Which does the cast as a sequence of scalar operations, whereas it could be done as

%1 = uitofp <4 x i8> %0 to <4 x float>

ret <4 x float> %1

It seemed to me that the recently committed basic block vectorizer might be able to do this kind of optimization, but the current version does not do so.

Is this optimization the kind of thing that the bb-vectorizer is intended to be able to do? And, if so, do you have any suggestions as to how that may be done? Or, if not, can you suggest another possible way to parallelize this kind of code?

Thanks,

Preston

Since Clang does not seem to allow type casts, such as uchar4 to float4,
between vector types, it seems it is necessary to write them as element by
element conversions, such as

typedef float float4 __attribute__((ext_vector_type(4)));

typedef unsigned char uchar4 __attribute__((ext_vector_type(4)));

float4 to_float4(uchar4 in)

{

float4 out = {in.x, in.y, in.z, in.w};

return out;

}

I think that's right... we can represent them in IR, but I don't think
clang has a generic way to write them outside OpenCL mode. Granted,
you can use platform-specific intrinsics (_mm_cvttps_epi32 etc.).
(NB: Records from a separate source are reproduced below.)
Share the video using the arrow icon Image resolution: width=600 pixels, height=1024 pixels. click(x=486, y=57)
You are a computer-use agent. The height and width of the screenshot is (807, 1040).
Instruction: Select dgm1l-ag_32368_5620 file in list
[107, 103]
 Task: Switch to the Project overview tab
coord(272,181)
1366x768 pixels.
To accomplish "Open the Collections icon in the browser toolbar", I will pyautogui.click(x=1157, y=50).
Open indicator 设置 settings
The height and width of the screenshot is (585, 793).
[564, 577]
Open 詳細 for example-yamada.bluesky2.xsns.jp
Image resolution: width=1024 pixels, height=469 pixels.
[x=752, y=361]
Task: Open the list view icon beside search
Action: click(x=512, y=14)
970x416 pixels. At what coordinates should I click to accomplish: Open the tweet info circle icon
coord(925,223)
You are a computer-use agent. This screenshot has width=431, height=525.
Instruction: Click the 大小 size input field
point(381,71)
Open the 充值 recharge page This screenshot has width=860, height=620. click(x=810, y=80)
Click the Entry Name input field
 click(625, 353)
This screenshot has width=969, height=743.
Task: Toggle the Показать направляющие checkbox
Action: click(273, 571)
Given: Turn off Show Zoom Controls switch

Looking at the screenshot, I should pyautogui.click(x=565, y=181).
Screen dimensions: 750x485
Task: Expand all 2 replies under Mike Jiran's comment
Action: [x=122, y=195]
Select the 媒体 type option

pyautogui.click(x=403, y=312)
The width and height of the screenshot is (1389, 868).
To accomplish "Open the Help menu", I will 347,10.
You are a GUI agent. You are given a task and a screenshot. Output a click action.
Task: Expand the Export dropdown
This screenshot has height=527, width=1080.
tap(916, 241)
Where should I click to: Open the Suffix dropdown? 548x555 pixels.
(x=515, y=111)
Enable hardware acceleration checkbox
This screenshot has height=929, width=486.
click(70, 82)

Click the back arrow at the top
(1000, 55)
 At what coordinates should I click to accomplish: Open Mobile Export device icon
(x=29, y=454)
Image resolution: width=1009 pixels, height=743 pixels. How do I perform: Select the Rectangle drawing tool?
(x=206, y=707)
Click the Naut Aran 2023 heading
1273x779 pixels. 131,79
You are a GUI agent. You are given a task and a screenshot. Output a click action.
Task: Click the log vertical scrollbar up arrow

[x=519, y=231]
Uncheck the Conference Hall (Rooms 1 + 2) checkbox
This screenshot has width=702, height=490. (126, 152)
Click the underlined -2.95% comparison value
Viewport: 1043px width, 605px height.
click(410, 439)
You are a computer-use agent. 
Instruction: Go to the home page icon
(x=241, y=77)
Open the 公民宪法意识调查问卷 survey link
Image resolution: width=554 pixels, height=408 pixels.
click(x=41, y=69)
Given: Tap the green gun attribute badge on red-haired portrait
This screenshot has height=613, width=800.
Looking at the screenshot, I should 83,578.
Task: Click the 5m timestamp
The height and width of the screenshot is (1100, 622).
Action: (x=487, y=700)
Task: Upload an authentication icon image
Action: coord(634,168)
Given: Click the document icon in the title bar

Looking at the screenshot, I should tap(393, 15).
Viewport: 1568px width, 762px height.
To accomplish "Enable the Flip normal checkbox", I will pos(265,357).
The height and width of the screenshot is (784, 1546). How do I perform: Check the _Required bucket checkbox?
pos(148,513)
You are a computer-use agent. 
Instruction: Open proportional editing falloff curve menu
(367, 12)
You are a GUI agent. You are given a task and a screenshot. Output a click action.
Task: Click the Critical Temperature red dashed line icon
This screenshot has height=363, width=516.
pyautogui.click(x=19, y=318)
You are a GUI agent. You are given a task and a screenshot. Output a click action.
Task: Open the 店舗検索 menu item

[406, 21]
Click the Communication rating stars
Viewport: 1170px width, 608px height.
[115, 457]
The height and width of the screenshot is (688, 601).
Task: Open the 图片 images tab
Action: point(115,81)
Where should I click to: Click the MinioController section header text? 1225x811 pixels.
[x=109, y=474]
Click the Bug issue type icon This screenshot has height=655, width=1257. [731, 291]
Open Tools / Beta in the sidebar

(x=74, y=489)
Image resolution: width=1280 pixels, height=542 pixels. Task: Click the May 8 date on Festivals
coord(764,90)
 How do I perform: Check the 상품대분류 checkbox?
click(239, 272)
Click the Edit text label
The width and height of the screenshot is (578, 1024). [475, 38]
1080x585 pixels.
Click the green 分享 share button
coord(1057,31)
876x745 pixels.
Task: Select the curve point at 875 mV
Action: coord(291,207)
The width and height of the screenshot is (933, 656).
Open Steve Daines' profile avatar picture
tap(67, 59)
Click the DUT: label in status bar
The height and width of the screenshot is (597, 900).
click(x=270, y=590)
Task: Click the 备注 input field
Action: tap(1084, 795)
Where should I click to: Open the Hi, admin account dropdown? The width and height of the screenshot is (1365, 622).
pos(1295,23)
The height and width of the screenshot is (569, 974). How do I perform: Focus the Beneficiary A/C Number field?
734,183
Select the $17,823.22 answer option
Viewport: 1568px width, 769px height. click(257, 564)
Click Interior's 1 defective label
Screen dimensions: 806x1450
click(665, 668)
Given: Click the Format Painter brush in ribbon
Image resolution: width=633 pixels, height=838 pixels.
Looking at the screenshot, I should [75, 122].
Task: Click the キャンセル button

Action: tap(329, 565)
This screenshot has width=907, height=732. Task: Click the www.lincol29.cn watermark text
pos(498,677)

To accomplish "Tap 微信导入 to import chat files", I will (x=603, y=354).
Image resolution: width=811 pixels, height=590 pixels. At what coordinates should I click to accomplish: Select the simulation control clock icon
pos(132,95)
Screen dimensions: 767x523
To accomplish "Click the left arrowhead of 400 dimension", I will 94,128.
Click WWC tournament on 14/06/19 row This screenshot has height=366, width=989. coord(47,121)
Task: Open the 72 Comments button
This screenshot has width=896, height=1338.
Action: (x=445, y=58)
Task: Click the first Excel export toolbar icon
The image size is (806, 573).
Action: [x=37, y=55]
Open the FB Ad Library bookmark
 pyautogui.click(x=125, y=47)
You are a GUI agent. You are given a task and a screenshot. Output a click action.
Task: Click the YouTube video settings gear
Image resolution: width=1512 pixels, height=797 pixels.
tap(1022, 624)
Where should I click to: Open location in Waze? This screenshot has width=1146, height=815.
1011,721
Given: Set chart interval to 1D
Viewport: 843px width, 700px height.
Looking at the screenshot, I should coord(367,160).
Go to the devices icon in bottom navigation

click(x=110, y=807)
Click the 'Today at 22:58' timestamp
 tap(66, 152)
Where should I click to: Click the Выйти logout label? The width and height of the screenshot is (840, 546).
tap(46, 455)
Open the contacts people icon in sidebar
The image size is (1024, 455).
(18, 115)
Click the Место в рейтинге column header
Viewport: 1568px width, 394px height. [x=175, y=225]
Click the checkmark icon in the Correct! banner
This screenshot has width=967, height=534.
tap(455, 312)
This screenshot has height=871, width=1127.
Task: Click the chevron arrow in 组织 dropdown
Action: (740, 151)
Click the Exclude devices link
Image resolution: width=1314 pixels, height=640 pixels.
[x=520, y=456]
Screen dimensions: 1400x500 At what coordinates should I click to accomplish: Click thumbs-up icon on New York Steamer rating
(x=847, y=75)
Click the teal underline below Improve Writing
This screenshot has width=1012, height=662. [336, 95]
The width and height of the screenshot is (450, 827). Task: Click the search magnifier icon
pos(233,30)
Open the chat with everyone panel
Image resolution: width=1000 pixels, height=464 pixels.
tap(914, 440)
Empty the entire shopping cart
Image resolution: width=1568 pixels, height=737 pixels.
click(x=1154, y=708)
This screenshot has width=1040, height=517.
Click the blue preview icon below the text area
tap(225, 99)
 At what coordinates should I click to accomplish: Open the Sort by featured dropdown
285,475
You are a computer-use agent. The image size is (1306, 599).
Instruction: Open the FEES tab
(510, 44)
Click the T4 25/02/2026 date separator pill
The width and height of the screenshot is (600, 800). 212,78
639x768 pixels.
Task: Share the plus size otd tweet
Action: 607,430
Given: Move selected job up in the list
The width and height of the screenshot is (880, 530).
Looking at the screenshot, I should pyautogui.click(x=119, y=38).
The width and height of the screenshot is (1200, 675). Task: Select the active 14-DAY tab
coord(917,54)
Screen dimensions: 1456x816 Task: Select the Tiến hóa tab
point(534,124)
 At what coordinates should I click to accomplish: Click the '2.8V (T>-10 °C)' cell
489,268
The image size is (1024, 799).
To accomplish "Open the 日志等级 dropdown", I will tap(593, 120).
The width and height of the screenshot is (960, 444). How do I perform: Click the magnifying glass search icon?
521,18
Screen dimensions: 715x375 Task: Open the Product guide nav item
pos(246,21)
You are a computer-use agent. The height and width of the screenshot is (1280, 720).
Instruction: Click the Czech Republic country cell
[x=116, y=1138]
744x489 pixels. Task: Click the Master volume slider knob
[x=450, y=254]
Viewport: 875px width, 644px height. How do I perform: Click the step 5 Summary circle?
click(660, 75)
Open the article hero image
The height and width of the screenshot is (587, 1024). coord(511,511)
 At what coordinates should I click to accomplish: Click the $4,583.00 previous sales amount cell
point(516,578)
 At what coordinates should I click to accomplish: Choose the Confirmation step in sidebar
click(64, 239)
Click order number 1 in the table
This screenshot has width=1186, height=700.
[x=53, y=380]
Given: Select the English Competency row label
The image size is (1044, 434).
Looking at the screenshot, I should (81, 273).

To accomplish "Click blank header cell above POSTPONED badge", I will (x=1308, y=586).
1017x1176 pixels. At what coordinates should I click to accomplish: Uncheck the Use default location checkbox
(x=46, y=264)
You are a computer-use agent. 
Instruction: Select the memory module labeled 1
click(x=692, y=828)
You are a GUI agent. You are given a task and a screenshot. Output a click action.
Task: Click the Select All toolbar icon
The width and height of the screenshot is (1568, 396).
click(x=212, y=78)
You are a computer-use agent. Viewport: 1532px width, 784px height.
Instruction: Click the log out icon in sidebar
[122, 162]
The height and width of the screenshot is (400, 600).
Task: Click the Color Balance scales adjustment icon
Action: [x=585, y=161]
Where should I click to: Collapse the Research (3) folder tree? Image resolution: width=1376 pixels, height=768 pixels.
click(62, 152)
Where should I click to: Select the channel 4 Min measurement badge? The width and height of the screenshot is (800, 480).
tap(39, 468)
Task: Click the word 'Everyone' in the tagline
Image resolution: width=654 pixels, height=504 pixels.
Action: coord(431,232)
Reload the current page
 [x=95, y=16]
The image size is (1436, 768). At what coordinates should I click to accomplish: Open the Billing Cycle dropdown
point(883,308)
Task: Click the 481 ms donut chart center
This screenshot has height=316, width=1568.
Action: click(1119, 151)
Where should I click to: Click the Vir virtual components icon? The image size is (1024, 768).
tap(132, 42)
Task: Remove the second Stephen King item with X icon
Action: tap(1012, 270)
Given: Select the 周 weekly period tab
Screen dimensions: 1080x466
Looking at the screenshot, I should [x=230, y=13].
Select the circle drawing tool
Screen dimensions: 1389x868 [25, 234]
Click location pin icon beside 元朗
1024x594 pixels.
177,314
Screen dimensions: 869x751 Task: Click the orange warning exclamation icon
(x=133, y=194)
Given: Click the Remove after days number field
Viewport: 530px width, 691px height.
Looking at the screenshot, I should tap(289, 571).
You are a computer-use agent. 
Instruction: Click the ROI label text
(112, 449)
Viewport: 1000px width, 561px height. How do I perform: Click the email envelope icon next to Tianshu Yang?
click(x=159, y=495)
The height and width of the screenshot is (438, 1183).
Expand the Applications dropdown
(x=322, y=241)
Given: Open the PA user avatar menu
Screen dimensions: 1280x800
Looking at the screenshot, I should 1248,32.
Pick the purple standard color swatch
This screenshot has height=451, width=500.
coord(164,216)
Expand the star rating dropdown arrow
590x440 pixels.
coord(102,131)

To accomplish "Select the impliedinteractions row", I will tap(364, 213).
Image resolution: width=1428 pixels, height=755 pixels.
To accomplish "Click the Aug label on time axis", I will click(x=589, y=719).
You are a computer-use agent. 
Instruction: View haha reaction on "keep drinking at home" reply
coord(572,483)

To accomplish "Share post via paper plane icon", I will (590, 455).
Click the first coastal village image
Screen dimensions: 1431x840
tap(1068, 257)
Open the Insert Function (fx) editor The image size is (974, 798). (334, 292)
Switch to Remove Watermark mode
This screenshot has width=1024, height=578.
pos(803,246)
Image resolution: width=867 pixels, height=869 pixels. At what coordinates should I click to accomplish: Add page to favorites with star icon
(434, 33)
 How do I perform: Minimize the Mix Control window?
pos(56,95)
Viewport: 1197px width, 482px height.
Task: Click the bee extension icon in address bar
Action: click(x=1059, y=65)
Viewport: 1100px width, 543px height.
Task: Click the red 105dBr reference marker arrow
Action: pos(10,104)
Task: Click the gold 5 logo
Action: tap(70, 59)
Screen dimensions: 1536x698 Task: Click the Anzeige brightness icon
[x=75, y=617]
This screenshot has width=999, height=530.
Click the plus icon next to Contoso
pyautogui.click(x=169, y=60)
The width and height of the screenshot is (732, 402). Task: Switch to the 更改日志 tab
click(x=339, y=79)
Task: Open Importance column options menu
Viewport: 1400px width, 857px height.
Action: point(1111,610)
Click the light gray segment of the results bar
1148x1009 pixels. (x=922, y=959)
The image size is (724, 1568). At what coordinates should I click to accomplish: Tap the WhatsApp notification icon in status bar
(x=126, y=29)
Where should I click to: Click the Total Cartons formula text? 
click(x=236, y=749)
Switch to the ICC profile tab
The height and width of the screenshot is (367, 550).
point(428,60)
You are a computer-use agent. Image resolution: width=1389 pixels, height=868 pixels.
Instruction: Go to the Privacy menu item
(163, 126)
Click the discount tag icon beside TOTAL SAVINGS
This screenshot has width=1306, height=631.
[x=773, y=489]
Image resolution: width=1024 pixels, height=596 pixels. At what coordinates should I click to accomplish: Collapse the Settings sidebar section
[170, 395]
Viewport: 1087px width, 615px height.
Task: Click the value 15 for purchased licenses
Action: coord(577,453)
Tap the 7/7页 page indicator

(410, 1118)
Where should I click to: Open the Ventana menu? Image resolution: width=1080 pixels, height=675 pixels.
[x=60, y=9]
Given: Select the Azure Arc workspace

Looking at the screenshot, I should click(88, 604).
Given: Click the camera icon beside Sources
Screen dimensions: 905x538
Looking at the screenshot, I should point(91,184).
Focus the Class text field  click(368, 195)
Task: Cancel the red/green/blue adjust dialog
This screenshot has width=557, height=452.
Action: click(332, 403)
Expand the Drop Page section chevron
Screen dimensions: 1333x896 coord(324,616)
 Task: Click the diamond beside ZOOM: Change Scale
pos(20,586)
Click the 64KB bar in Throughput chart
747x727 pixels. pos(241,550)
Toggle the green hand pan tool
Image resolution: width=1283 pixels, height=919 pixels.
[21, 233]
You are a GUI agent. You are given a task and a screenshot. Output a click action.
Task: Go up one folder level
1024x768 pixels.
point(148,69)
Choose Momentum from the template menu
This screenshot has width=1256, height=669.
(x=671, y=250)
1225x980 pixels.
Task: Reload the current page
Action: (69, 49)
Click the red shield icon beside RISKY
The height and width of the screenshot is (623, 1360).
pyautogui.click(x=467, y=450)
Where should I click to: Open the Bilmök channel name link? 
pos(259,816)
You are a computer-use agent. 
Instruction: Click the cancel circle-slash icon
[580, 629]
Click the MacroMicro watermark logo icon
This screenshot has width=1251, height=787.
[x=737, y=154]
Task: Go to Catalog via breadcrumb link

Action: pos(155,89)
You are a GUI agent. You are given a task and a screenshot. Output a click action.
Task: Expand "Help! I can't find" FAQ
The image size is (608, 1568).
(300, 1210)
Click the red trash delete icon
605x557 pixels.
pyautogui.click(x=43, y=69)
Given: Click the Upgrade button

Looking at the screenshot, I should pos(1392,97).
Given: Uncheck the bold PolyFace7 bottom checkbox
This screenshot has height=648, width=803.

Running this code through “clang –c –emit-llvm” and then through “opt –O2
–S”, produces the following IR:

define <4 x float> @to_float4(i32 %in.coerce) nounwind uwtable readnone {

entry:

%0 = bitcast i32 %in.coerce to <4 x i8>

%1 = extractelement <4 x i8> %0, i32 0

%conv = uitofp i8 %1 to float

%vecinit = insertelement <4 x float> undef, float %conv, i32 0

%2 = extractelement <4 x i8> %0, i32 1

%conv2 = uitofp i8 %2 to float

%vecinit3 = insertelement <4 x float> %vecinit, float %conv2, i32 1

%3 = extractelement <4 x i8> %0, i32 2

%conv4 = uitofp i8 %3 to float

%vecinit5 = insertelement <4 x float> %vecinit3, float %conv4, i32 2

%4 = extractelement <4 x i8> %0, i32 3

%conv6 = uitofp i8 %4 to float

%vecinit7 = insertelement <4 x float> %vecinit5, float %conv6, i32 3

ret <4 x float> %vecinit7

Which does the cast as a sequence of scalar operations, whereas it could be
done as

%1 = uitofp <4 x i8> %0 to <4 x float>

ret <4 x float> %1

It seemed to me that the recently committed basic block vectorizer might be
able to do this kind of optimization, but the current version does not do
so.

Yes, that seems reasonable.

-Eli